Many of this morning’s newspapers are splashed in blue, as you would expect, after the local election results.I won’t bother passing them on: you could probably make them up.

Here are two thoughts: at least the purple gang seems to be disappearing. UKIP always was a single-issue party, and now that it’s got its way over Europe, it no longer has a reason to exist. Unlike its former leader Nigel Farage, who still has a reason to exist: finding new ways to infuriate in that unique Farage way.

UKIP is a pimple on the bottom of British life – and now that zit is about to burst, but it hasn’t half made a mess.

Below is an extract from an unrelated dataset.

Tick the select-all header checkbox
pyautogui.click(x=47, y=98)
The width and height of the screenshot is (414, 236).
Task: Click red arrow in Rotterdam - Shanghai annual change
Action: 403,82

The other thought comes from research in this morning’s Guardian, where the main headline has Corbyn admitting that he faces an historic challenge. So much, so unsurprising. What is interesting is the paper’s argument that Britain was evenly divided, with the Tories and UKIP taking 43 per cent of the vote while Labour and the Liberal Democrats received 45 per cent.

So that love affair with Mrs Maybe you hear proclaimed everywhere is not as ardent as it may seem

Against that, though, is the incidental evidence of people being interviewed on television who keep saying things like: “I always vote Labour but this time I am voting for Mrs May.”

I honestly don’t understand that, but perhaps I am just an old leftie without a cause.